Einbeck. Mit dem Thema Energiewende hat sich der jüngste Vortragsabend der Reihe »Facetten der Globalisierung« der Friedrich-Naumann-Stiftung für die Freiheit und der Rudolf-von-Bennigsen-Stiftung beschäftigt. Dazu waren zwei Physiker nach Einbeck eingeladen, die unterschiedliche Standpunkte vertreten. Die Energiewende sei notwendig und möglich, so Professor Dr. Dr. Wolfgang Eberhardt von der TU?Berlin. Die Energiewende sei nicht geeignet, das Klimaproblem zu lösen, hielt Professor Dr. Gerd Ganteför von der Universität Koblenz dagegen. Und beide konnten ihre Standpunkte wissenschaftlich begründen.

Der FDP-Kreisvorsitzende Christian Grascha verwies zunächst auf liberale Energiepolitik, die eher marktwirtschaftlich orientierte Lösungen anstrebe. Reine Wissenschaft werde man an diesem Abend als Diskussionsgrundlage erleben, kündigte FDP-Vorstandsmitglied Dr. Marion Villmar-Doebeling an – man könne sich also auf ein fakten- und detailreich aufbereitetes Thema freuen.

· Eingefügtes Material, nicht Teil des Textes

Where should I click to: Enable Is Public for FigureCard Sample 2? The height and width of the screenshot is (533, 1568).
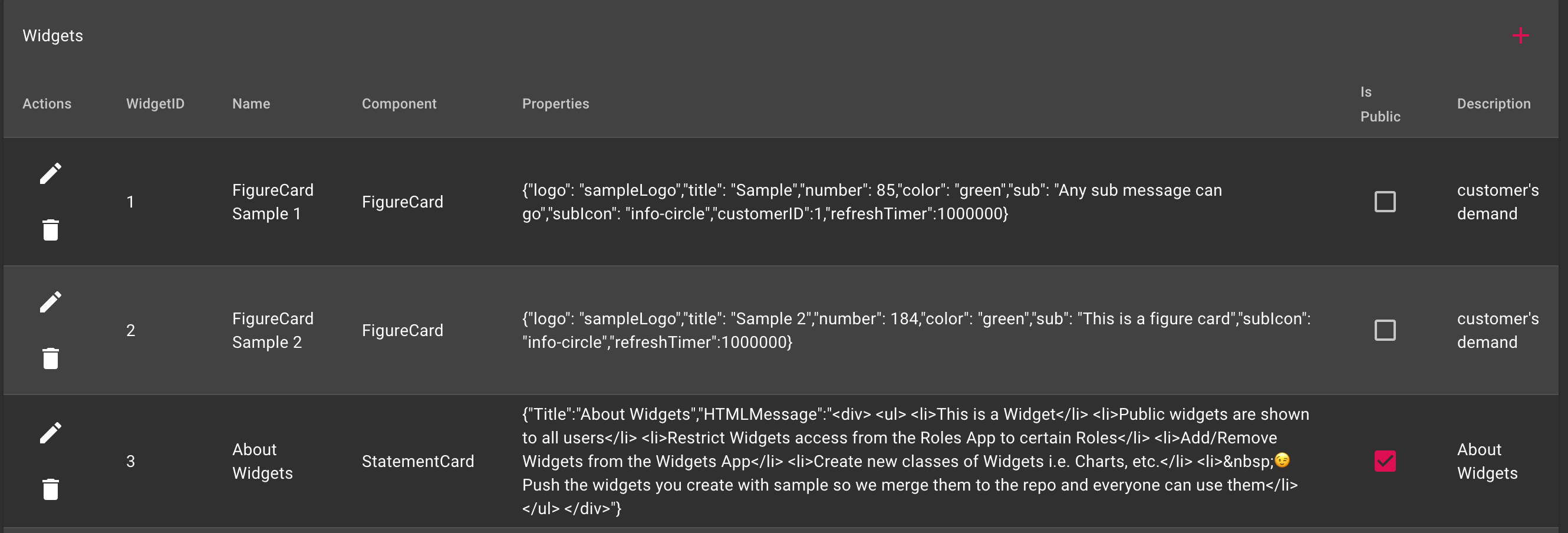point(1385,330)
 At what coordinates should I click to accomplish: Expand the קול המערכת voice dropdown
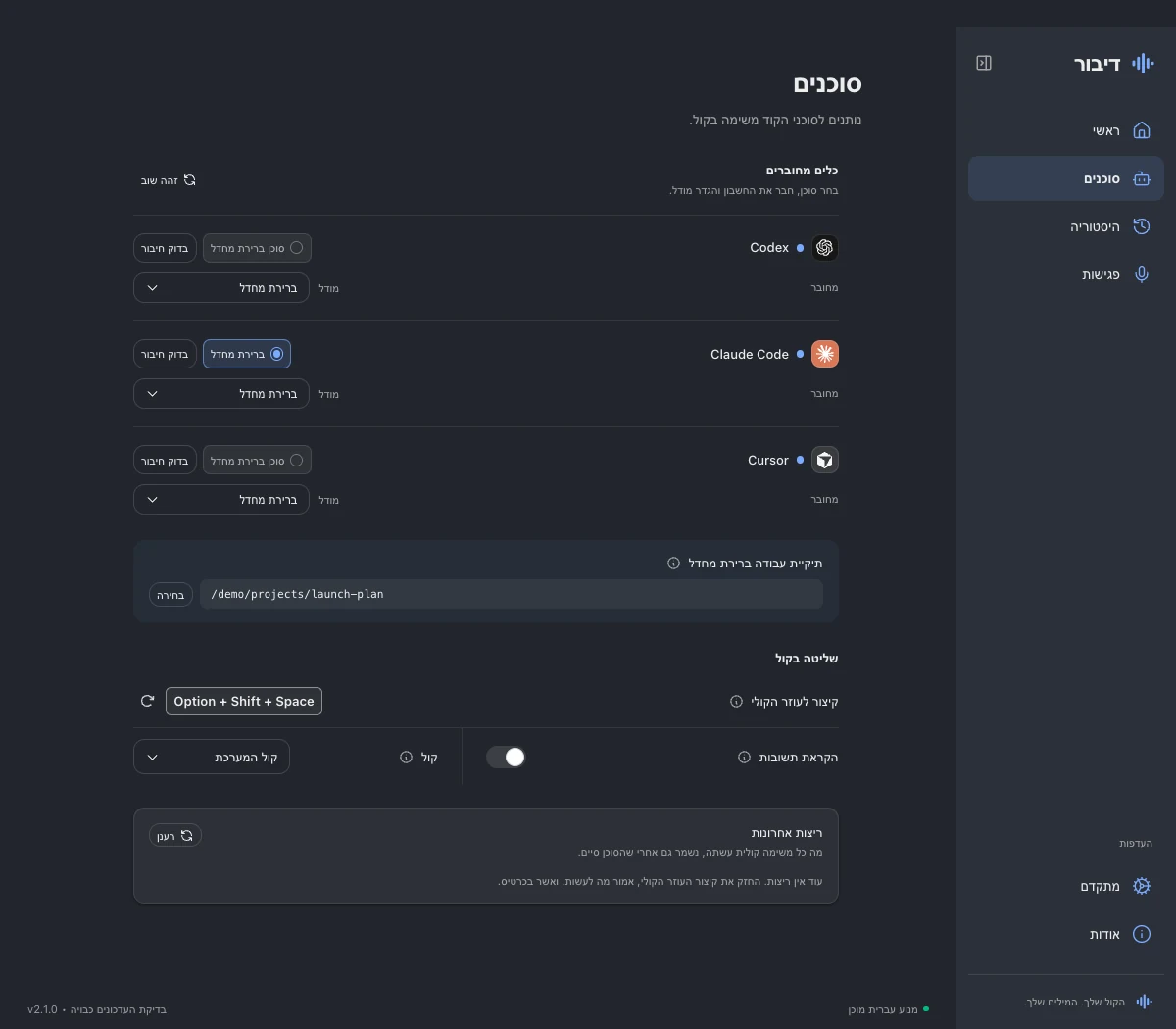[x=212, y=757]
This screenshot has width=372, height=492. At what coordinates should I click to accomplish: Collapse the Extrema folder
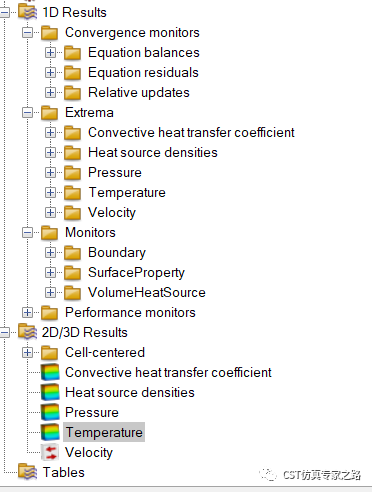point(27,112)
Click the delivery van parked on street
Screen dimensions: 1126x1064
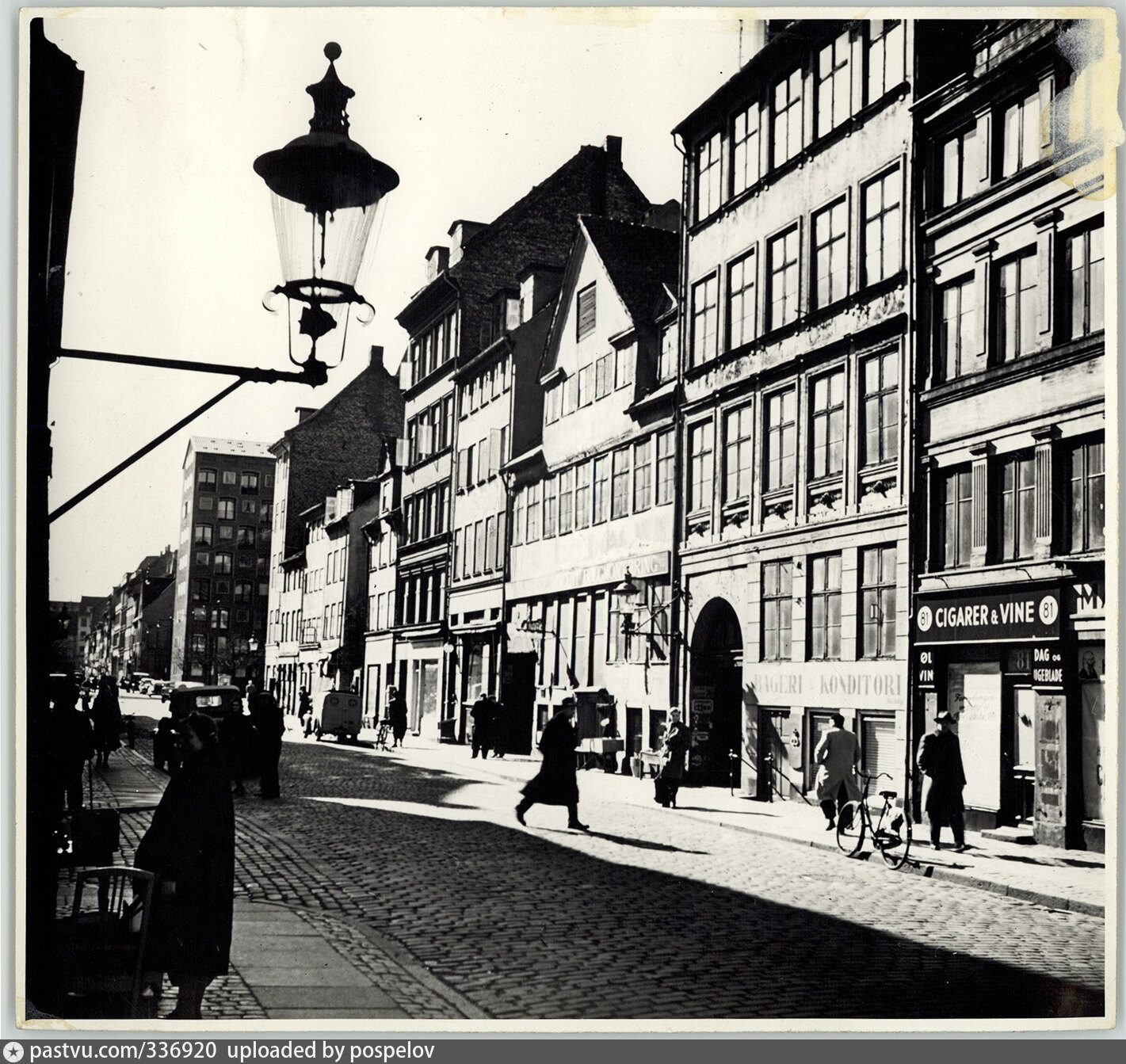[x=337, y=715]
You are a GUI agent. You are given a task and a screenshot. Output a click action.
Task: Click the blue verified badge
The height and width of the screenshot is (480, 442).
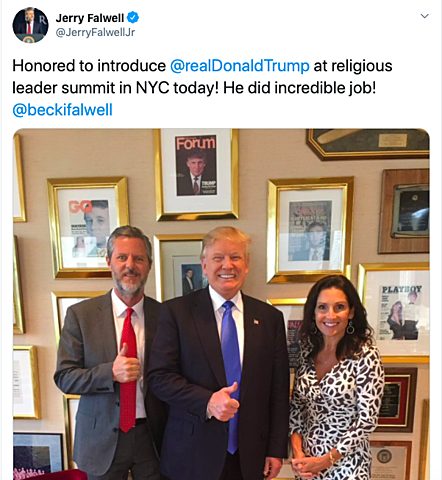tap(133, 17)
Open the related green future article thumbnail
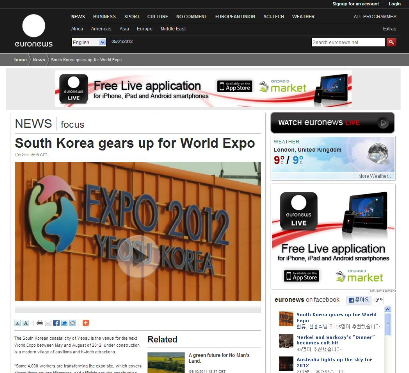The image size is (409, 373). pyautogui.click(x=166, y=362)
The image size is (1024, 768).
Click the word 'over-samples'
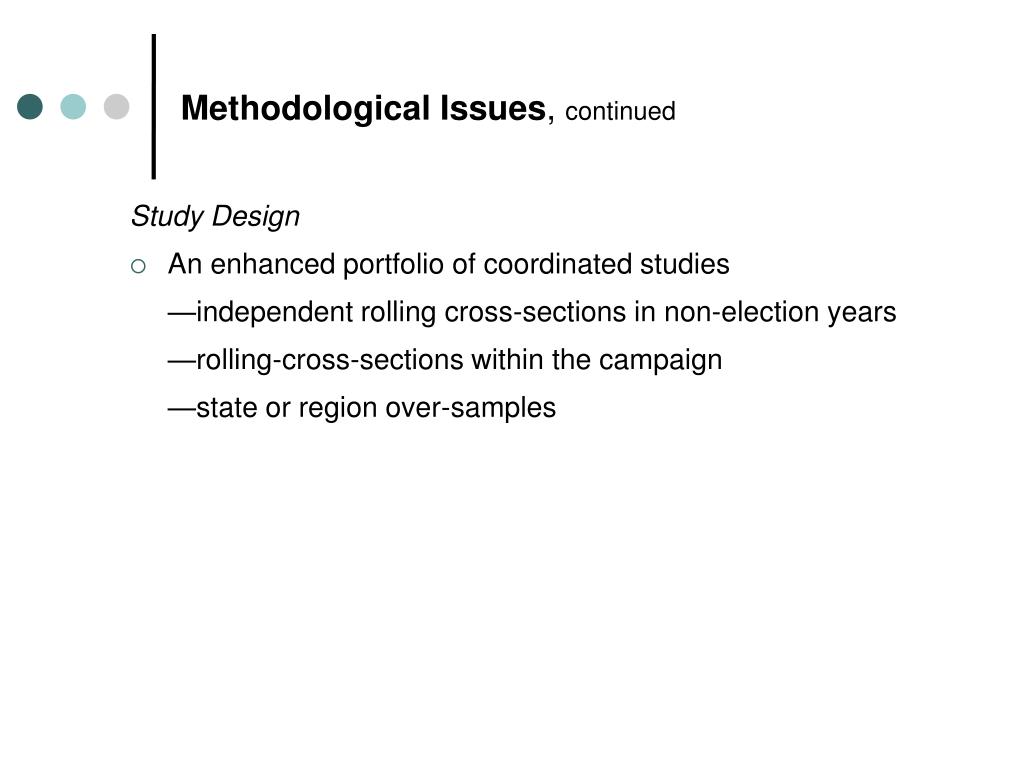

»Grenzen des Wachstums«, das sei 1972 der Anstoß gewesen für ein Umdenken hinsichtlich der Ressourcen auf der Erde, erinnerte Professor Dr. Dr. Wolfgang Eberhardt. Zum Glück seien alle Prognosen damals falsch gewesen, aber das Bewusstsein habe sich verändert. Die Weltbevölkerung sei von seinerzeit rund 3,8 Milliarden auf jetzt mehr als sieben Milliarden Menschen gewachsen, 2050 werden es weitere drei Milliarden sein. Der Energieverbrauch sei deutlich stärker gestiegen. Wachstum wurde mit Kohle, Öl und Gas erreicht, mit dem Verbrennen der Ressourcen aus dem Boden. Dramatisch gestiegen seien der CO2-Anstieg in der Atmosphäre und die Feinstaubbelastung. Kohlekraftwerke müsse man als »Dreckschleudern« bezeichnen, und viele davon würden in Deutschland stehen. Die Zahl vorzeitiger Todesfälle aufgrund von Luftverschmutzung bezifferte er weltweit auf 3,7 Millionen Menschen pro Jahr. Bei der Energieversorgung seien Sicherheit, Wirtschaftlichkeit und Umweltschutz gefragt – alles sollte gleichwertig berücksichtigt werden bei einem neuen Energiesystem. 2009 seien 80 Prozent der benötigten Energie von fossilen Trägern gedeckt worden. Der Verbrauch verteile sich auf Verkehr und Haushalte mit jeweils 30 Prozent und Gewerbe mit 40 Prozent. Eine Alternative für die Energiegewinnung sei Solarstrom. Die Potenziale dafür seien sehr groß, die Leistung enorm – das Problem bestehe nur in der Sammlung und Verteilung. Eine Kombination aus Biogas, Wind und Solar würde Erneuerbare Energien auf eine breite Basis stellen. Wasser, Biomasse, Geothermie und Wind müsse man richtig miteinander kombinieren. Gerade Solar und Geothermie hätten noch Wachstumspotenziale. Den von der Bundesregierung prognostizierten Rückgang des Stromverbrauchs sehe er nicht:?Vielmehr werde er ab 2030 noch steigen, unter anderem wegen einer steigenden Zahl von Elektroautos und weil mit Storm geheizt werde. Außerdem werde Deutschland zum Stromexporteur. Entsprechend müsse der Netzausbau schneller voran kommen. 3.500 neue Kilometer seien erforderlich.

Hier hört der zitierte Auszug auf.